Sadly, even the cherry-picked mechanics didn’t work perfectly. Cover didn’t always seem to protect you. It was also incredibly easy to walk out of cover when cover worked the exact same way it does in most third-person shooters. You could walk out the end or behind rather than lean or move slowly just based on the camera angle being tilted the wrong way. For some reason, the only challenging enemies were shotgunners with overpowered weapons and near-impenetrable armor. The sprint button (L3) was largely unresponsive. I don’t think your allies will record a single kill during the whole game. There were a few forced stealth sections with instant fail states and I couldn’t for the life of me figure out what was the range and width of vision was for the guards to stealth kill. As a result, I died so many times in the two forced stealth sections that I was ready to give up the game.
In total, The Order is about eight hours long, though some have finished it in about six hours. The disappointing part of that short playtime is that so little of it is actively shooting or platforming. Most of the game is spent watching cutscenes or walking (not platforming) or picking up interactive objects in the world that are of no consequence. Even though eight hours isn’t exceptionally short for a modern triple-A shooter, this game is padded out to that length and certainly felt it. I was ready for it to end after about four hours.

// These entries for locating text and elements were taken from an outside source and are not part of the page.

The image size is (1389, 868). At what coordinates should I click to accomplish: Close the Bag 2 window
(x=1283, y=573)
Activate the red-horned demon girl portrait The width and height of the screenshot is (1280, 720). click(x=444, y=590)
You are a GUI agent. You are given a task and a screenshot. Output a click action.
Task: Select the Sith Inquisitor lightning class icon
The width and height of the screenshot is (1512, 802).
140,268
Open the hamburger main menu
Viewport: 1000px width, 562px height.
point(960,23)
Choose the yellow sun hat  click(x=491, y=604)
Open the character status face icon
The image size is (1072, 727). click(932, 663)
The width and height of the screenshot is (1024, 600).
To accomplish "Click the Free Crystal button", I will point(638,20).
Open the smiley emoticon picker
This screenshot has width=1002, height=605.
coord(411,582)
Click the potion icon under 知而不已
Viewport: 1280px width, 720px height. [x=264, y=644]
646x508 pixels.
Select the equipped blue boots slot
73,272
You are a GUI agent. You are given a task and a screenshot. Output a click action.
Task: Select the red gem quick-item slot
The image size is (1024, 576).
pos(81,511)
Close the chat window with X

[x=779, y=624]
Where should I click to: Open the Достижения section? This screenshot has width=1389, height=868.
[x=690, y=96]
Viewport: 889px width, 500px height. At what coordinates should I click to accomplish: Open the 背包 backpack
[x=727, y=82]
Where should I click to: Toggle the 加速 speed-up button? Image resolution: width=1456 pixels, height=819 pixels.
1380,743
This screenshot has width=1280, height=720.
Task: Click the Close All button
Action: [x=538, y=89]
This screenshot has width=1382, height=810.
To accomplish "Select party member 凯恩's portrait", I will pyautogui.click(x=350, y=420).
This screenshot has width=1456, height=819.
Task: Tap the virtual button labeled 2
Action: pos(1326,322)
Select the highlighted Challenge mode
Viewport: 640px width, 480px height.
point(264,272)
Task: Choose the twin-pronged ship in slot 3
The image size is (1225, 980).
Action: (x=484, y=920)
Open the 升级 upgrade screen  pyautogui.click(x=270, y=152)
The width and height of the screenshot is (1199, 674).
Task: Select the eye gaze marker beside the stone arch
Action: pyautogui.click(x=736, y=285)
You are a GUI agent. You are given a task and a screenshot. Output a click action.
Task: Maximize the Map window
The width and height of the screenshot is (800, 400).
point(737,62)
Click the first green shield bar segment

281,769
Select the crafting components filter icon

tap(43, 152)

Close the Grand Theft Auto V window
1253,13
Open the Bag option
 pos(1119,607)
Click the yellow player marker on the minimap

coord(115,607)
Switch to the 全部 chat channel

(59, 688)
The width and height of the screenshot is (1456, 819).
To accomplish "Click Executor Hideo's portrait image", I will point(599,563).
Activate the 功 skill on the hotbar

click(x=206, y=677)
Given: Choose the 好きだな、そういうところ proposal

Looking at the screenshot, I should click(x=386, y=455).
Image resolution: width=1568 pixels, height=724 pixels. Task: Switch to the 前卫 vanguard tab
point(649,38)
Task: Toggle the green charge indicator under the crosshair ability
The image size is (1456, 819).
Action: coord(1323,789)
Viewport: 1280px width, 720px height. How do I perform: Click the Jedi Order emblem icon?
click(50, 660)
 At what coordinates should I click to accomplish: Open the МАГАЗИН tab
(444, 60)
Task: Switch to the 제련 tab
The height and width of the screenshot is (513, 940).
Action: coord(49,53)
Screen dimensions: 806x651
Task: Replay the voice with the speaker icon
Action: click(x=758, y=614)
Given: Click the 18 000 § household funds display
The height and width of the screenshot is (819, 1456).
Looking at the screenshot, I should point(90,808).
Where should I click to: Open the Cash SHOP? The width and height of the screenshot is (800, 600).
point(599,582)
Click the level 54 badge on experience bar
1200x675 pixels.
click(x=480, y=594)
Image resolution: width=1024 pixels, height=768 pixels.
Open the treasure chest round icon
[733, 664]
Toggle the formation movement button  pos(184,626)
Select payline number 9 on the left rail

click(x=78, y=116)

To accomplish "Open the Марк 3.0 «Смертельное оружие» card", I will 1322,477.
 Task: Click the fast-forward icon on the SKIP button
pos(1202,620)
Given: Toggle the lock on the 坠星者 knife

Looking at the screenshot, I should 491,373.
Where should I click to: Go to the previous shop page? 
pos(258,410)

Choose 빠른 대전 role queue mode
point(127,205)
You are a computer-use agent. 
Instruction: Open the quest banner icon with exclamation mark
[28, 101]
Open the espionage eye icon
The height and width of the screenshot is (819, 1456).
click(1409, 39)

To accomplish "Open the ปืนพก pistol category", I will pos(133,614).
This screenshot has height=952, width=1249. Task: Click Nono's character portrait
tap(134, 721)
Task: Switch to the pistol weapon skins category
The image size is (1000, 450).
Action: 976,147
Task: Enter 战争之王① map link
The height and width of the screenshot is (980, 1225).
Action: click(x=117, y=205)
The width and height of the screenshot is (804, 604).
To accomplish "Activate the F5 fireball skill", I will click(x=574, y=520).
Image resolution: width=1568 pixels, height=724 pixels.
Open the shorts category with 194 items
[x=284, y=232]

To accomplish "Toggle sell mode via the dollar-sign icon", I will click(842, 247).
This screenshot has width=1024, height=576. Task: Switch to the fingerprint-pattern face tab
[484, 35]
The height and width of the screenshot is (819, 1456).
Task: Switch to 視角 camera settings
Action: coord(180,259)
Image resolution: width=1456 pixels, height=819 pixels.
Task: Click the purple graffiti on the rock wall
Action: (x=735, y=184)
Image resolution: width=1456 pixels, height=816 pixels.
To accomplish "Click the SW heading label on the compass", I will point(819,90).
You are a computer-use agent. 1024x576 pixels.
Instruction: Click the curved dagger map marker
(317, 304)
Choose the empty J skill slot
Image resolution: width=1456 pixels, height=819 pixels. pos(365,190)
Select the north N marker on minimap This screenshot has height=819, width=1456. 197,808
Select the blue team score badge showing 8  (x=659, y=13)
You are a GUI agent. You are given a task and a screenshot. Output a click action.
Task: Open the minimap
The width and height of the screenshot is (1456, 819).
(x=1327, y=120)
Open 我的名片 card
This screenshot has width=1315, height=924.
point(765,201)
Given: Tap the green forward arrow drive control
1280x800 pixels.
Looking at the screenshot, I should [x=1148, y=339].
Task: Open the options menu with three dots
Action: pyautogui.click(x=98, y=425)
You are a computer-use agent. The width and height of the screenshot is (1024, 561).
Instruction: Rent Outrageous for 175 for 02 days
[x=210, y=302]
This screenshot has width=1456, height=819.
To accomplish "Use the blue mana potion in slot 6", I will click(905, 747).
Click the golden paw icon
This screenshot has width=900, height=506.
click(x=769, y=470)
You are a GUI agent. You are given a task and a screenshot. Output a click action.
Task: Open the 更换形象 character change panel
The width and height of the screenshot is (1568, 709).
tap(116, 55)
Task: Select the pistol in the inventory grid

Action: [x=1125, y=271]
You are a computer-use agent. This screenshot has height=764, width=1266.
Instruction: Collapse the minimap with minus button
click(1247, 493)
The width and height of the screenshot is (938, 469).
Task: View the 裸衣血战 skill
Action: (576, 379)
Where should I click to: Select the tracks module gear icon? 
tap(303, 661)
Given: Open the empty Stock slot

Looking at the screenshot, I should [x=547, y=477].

There’s no replayability to The Order either. Without decisions, it’s the same experience every time. It sure looked like it was going to be a co-op shooter in early stages but that’s not the case. In fact, there’s no multiplayer at all which is amazing considering the unique weapons seem like they’d be great for multiplayer. Hell, with the Lycans, it seems like there was an opening for asymmetric multiplayer but that was passed on too. Ready at Dawn spent five years developing this game, didn’t get it out until 16 months after the PS4 launched and it still feels like it was rushed out the door.
Conclusion
I’m not sure what the worst part of The Order: 1886 is. The fact that it is so soulless and uninspired in its design is a massive strike against it. The utterly generic story and gameplay doesn’t help. The fact that it feels like a chore to play through at such a short length is the third strike but that implies that there weren’t dozens of strikes against it before that.
There are some people who make recommendations like buy or rent or wait for a sale or avoid altogether. I wouldn’t recommend this game to anyone unless you wanted to show off the graphical potential of the PS4. And even if you do want to buy it, I’d still recommend waiting for a sale and it’s only $20 new right now. At $10, it’s just about perfectly priced. To think there were people who spend $60 on this.
Rating: 4.0/10
The Order: 1886 was reviewed on PlayStation 4 and is an exclusive title as of writing. Your impressions of the game may differ.